I understand that waiting for an elevator can be maddening. I get it. Because it's those few precious minutes that determine whether you are "on time" or "running late." And I, too, watch the small black screen with its red numbers, wondering how long it can possibly take for someone to get off or on the elevator one floor up. Why aren't the numbers changing? Why isn't someone pushing the button that closes the doors? What could they possibly be doing up there? And I find myself absolutely welling over with rage before I've even exited the building. I want to express to you that I feel your impatience. I sympathize and I empathize. But please remember to turn on your brain before you walk out the door. Have your coffee, take your vitamin, stand under a hot shower for 20 minutes - do whatever it takes to function like a human who possess a smidgeon of common sense and common courtesy.
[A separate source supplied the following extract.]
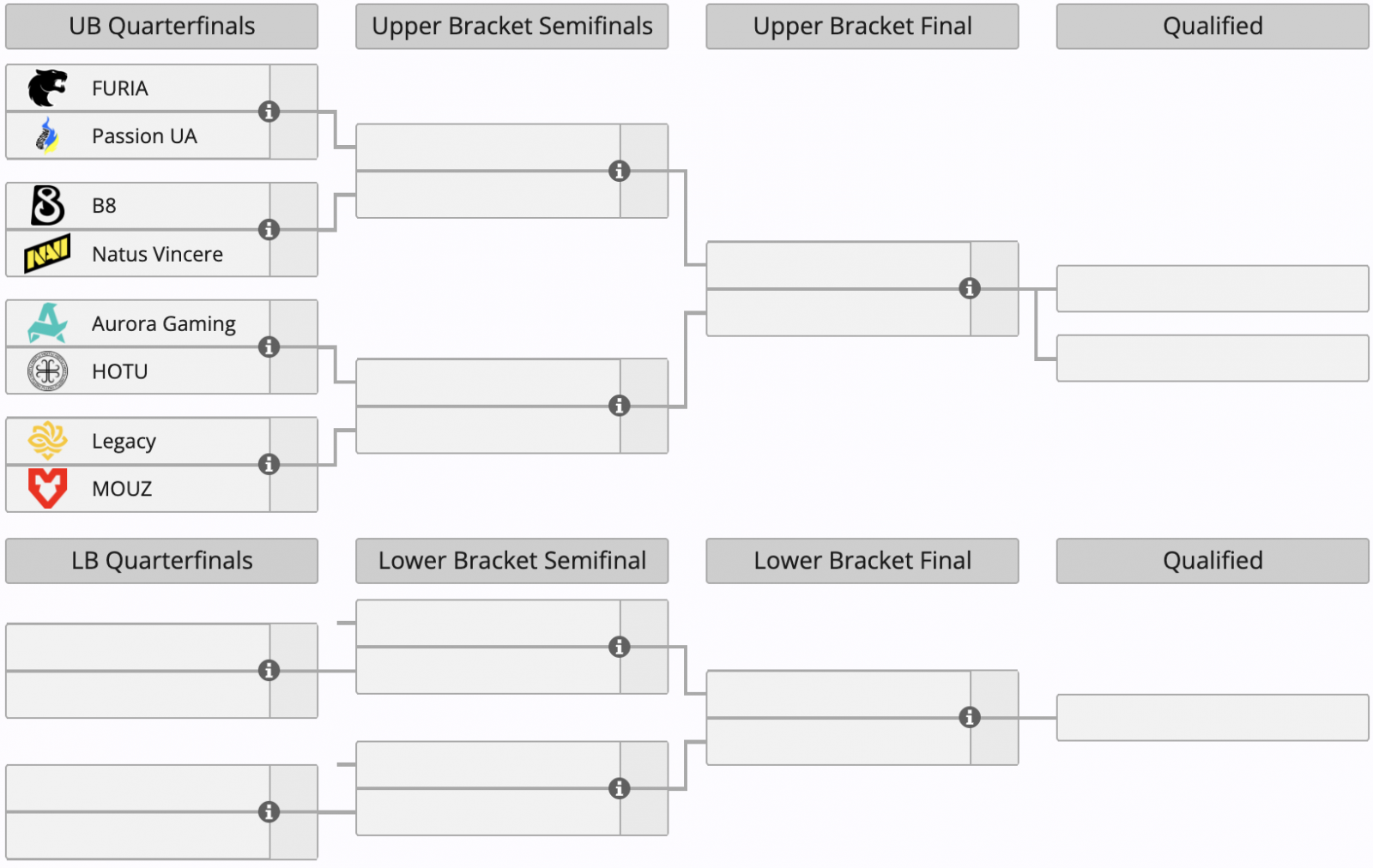Open the Aurora Gaming team link
The height and width of the screenshot is (868, 1373).
point(163,323)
When waiting for an elevator, please remember to allow at least a meter of space between yourself and the doors. If there are two elevators, I suggest standing between them. You are close enough to secure yourself a spot on whichever becomes available first and is headed in the right direction. 

When waiting for an elevator, do not stand directly in front of the doors. Your proximity to the doors does not make the elevator arrive sooner. When you stand directly in front of the doors, you make it impossible for the people on the elevator to exit. What's worse is that you actually hinder their exit by trying to enter the elevator as soon as the doors open wide enough for you to slip in sideways. This is always a mistake unless you are lucky enough to score an unoccupied cabin, and even then it's unnecessary. 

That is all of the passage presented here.